Set down without change every line from the line that contains "Click the marker" through the end of the listing, and only those lines. No pictures.

• PROVIDED DATA:
━━━━━━━━━━━━━━━━

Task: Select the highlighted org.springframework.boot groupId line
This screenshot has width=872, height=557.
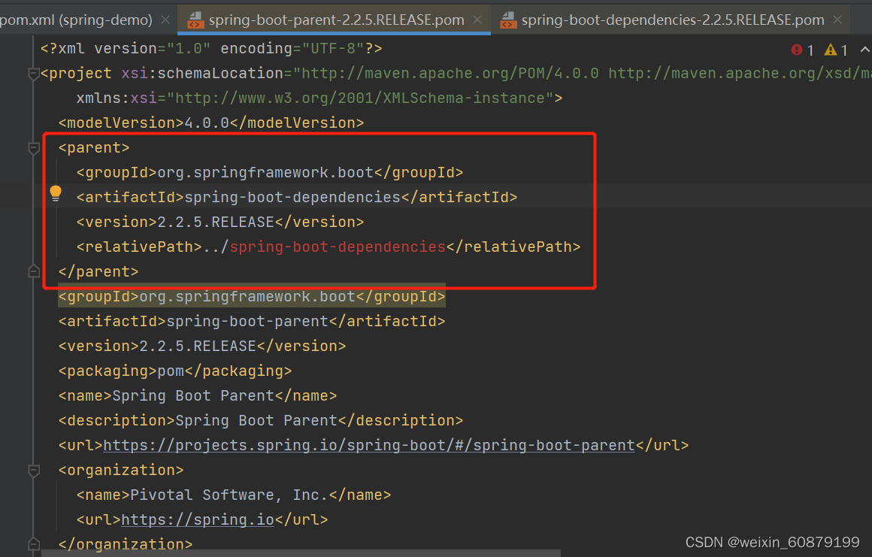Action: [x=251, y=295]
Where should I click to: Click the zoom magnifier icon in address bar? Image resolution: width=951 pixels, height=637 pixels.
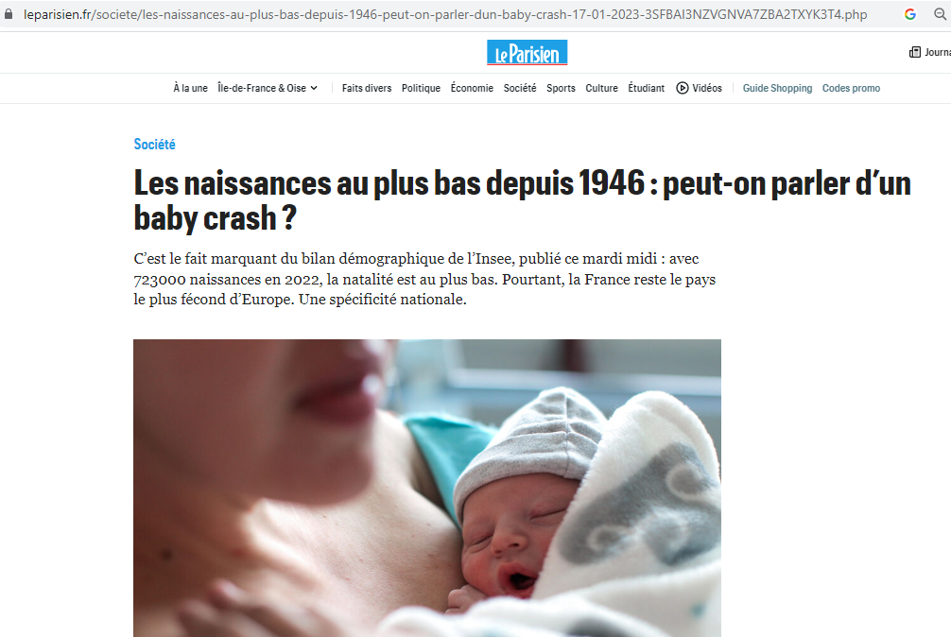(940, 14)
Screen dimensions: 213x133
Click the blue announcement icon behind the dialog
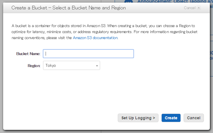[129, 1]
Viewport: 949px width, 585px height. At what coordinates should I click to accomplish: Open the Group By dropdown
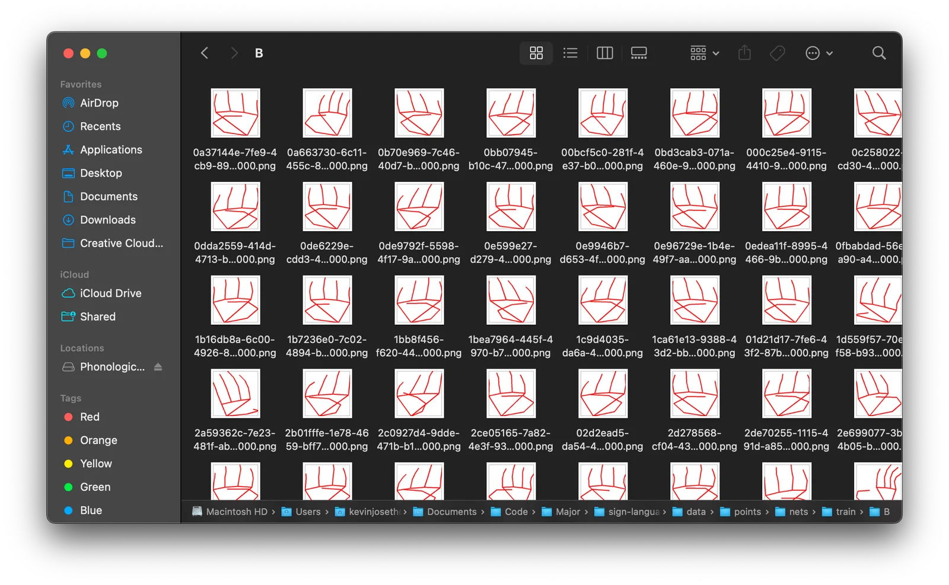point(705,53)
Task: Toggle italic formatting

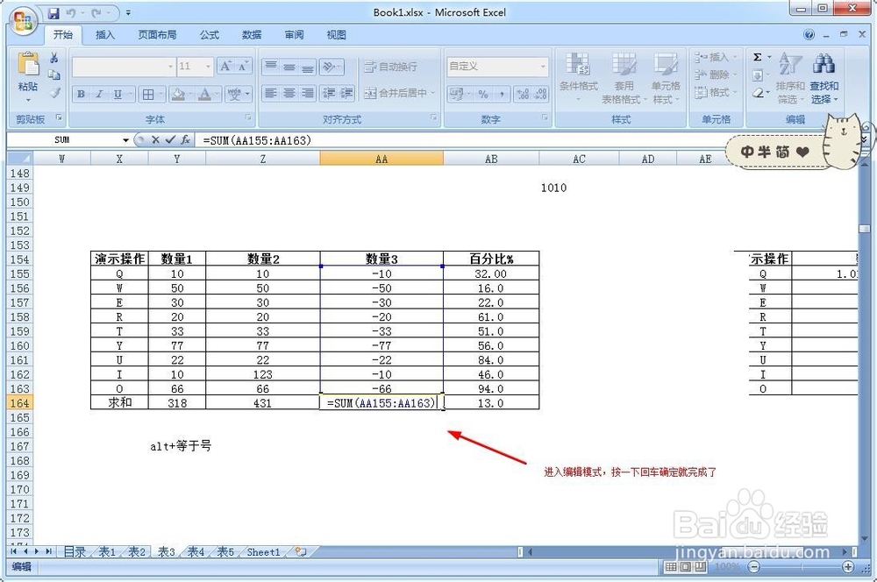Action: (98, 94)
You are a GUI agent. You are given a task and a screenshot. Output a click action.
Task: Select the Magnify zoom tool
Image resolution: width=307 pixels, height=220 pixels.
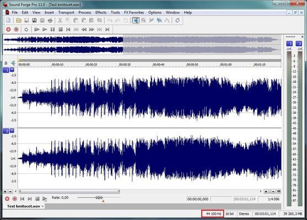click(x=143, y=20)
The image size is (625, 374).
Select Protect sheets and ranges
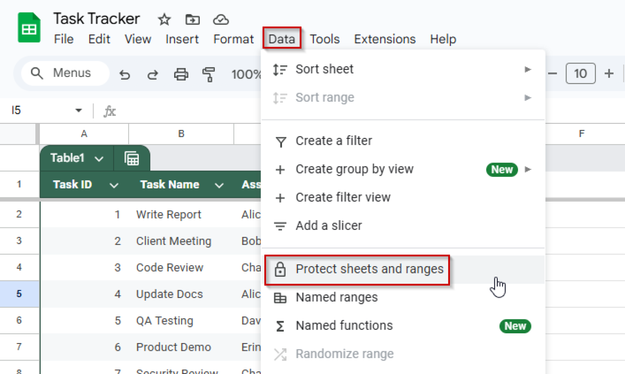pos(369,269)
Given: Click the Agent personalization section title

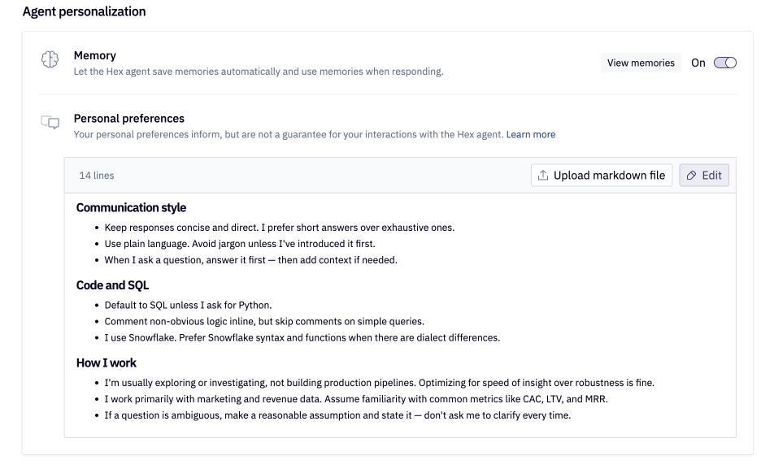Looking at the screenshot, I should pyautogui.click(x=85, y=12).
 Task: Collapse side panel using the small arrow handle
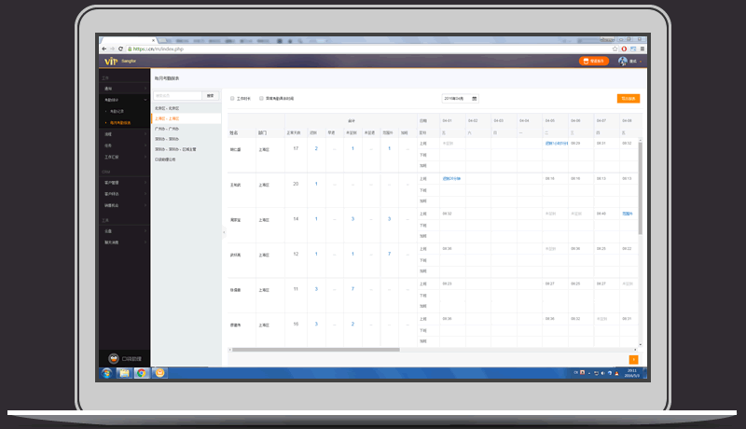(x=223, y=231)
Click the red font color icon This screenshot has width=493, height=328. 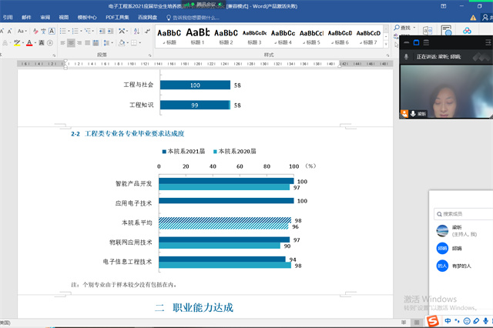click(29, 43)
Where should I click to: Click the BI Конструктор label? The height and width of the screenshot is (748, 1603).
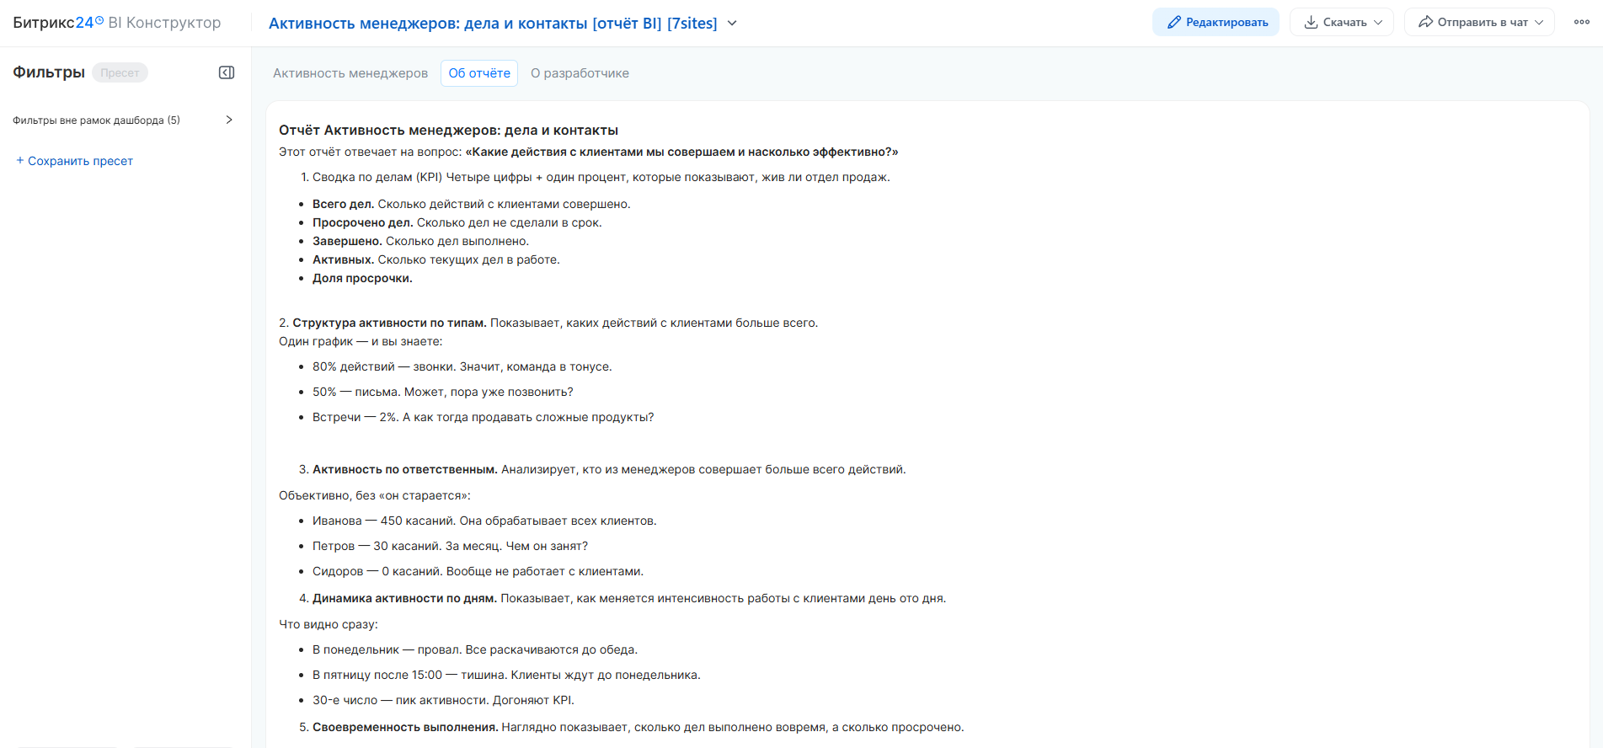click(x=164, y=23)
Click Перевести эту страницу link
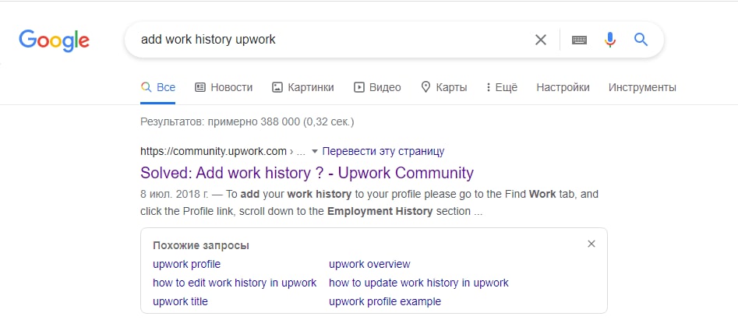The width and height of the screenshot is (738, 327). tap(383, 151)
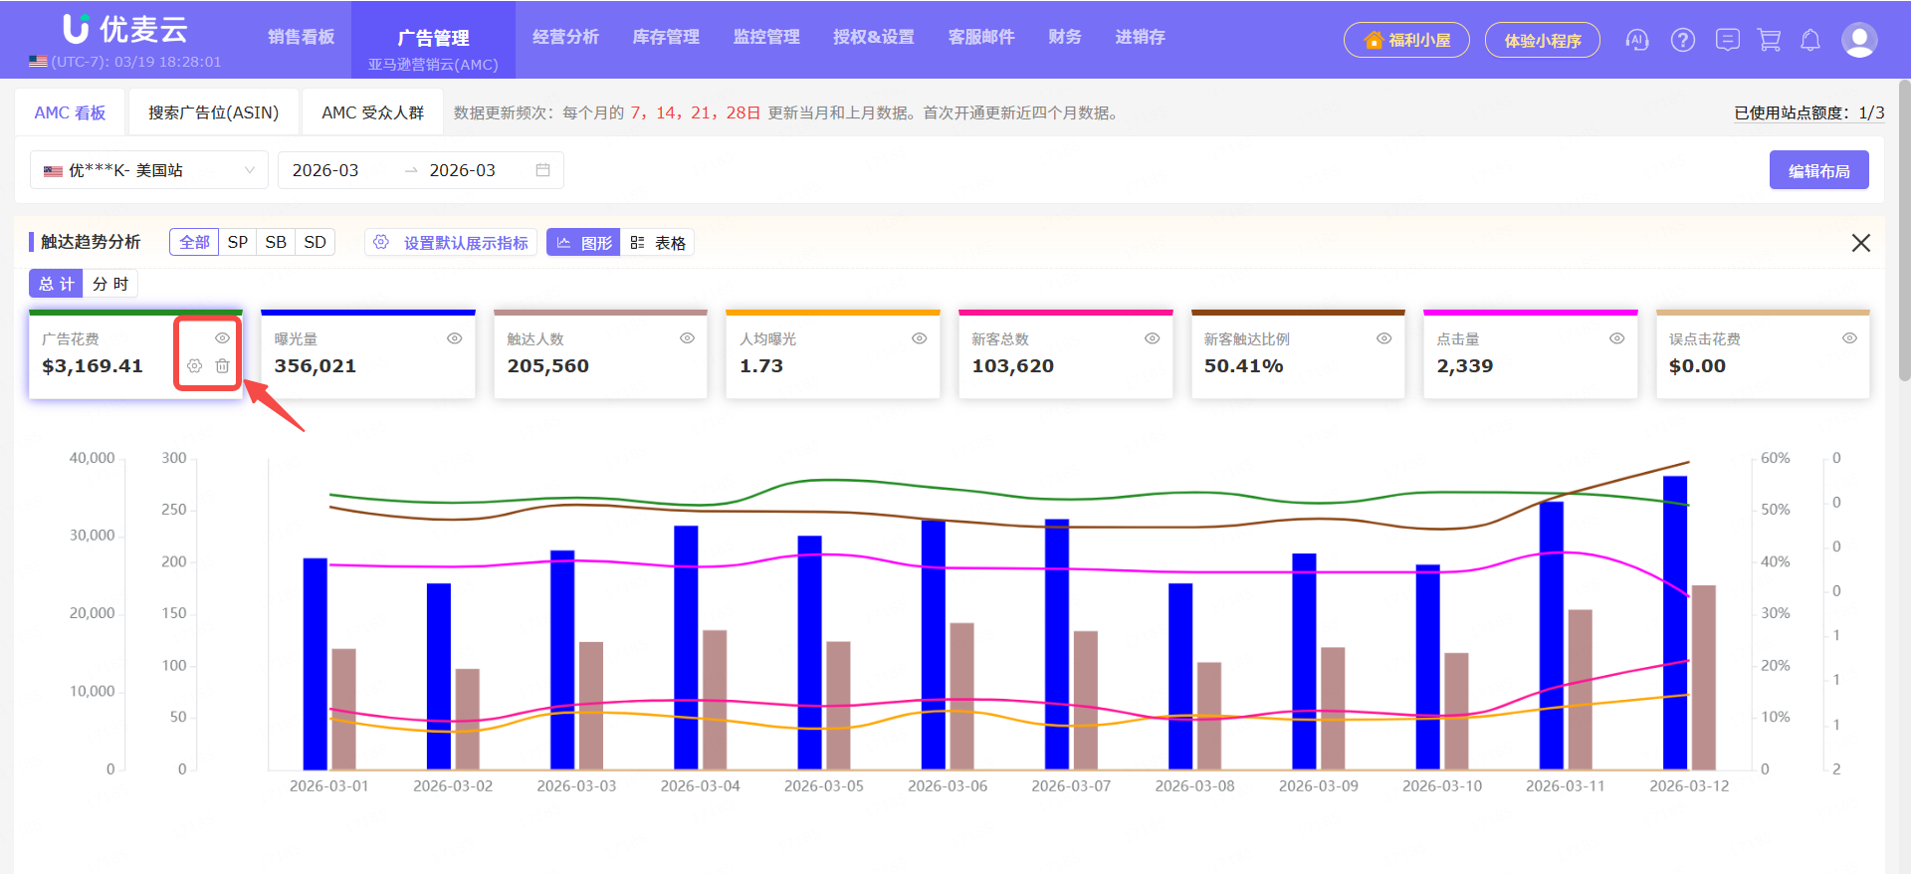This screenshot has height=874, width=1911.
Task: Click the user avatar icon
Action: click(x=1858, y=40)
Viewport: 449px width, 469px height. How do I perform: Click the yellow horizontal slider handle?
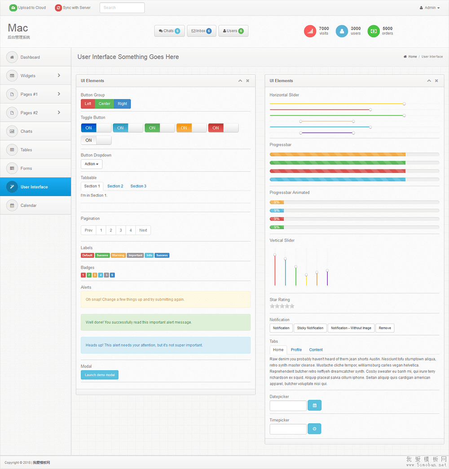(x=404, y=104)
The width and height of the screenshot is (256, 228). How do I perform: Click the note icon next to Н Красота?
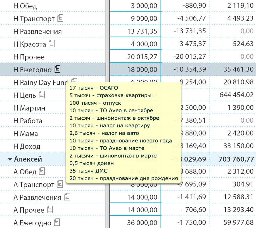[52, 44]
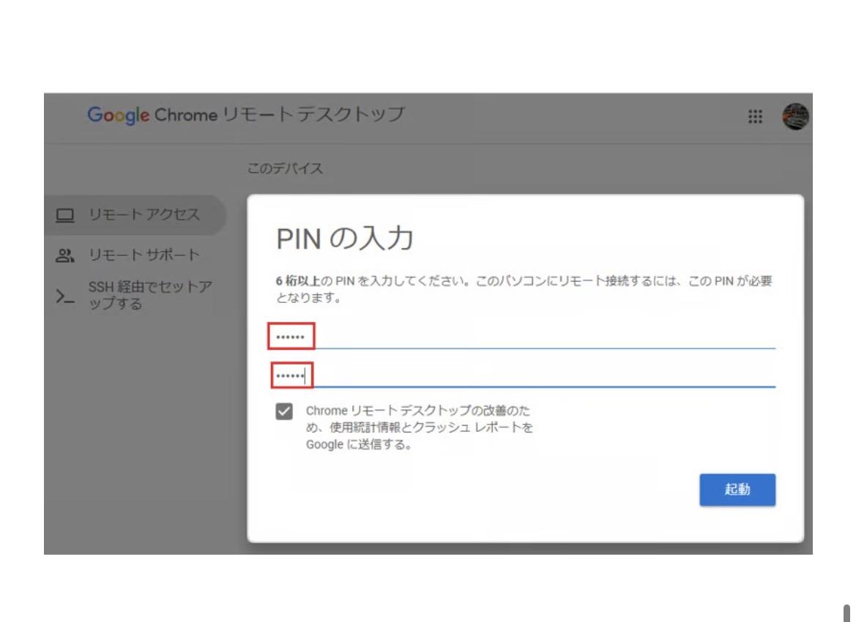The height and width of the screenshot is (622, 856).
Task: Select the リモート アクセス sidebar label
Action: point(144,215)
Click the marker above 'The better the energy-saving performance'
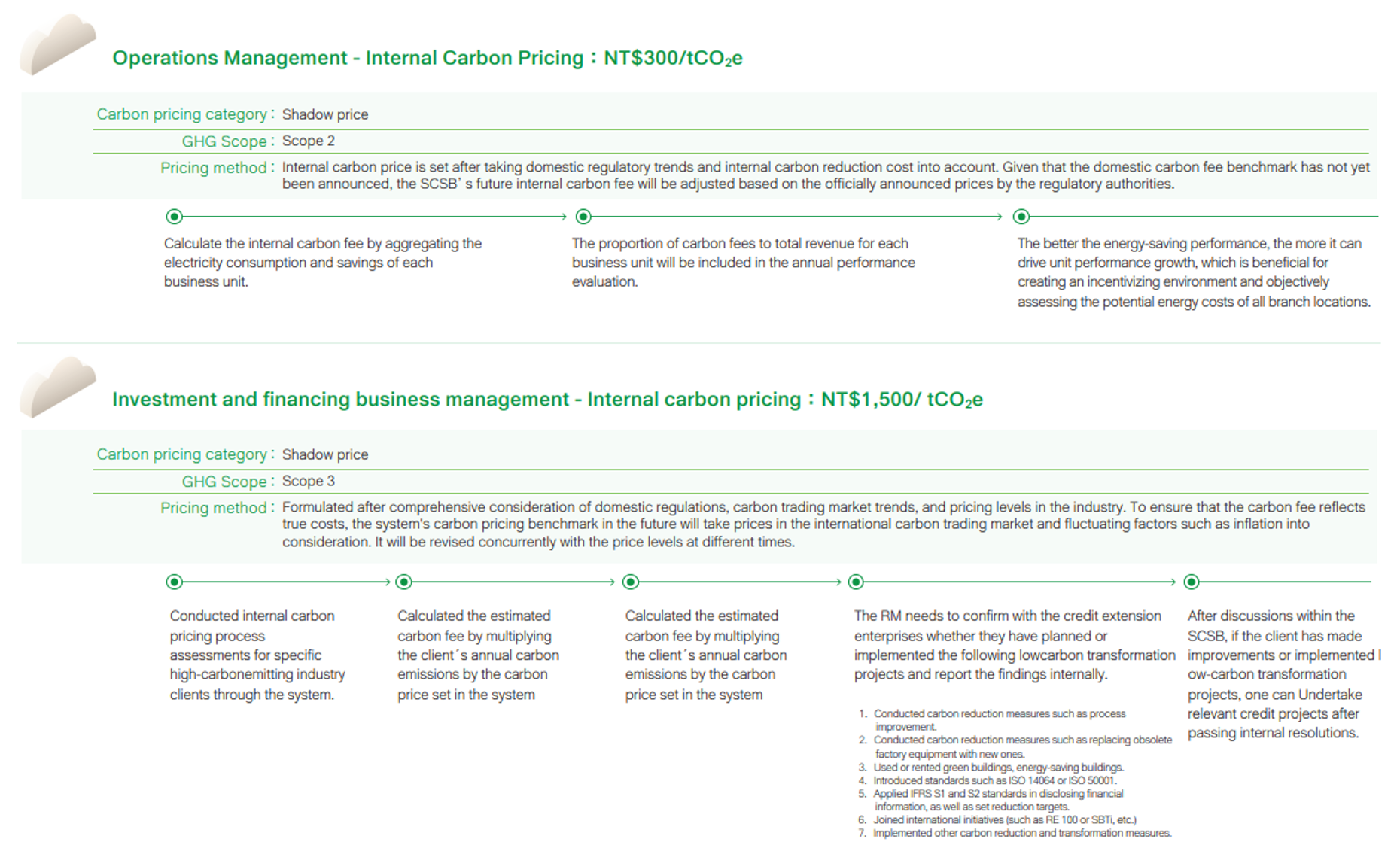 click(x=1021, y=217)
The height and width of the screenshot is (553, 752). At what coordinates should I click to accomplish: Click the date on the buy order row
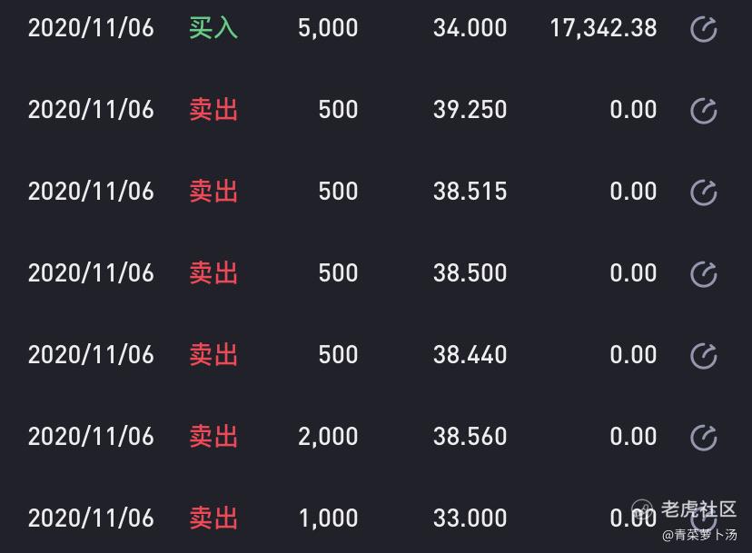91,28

━━━━━━━━━━━━━━━━

• RESULT OF THIS TASK:
Click the marker above 'The better the energy-saving performance'
 click(x=1021, y=217)
The height and width of the screenshot is (553, 752). At what coordinates should I click to accomplish: Click the date on the buy order row
91,28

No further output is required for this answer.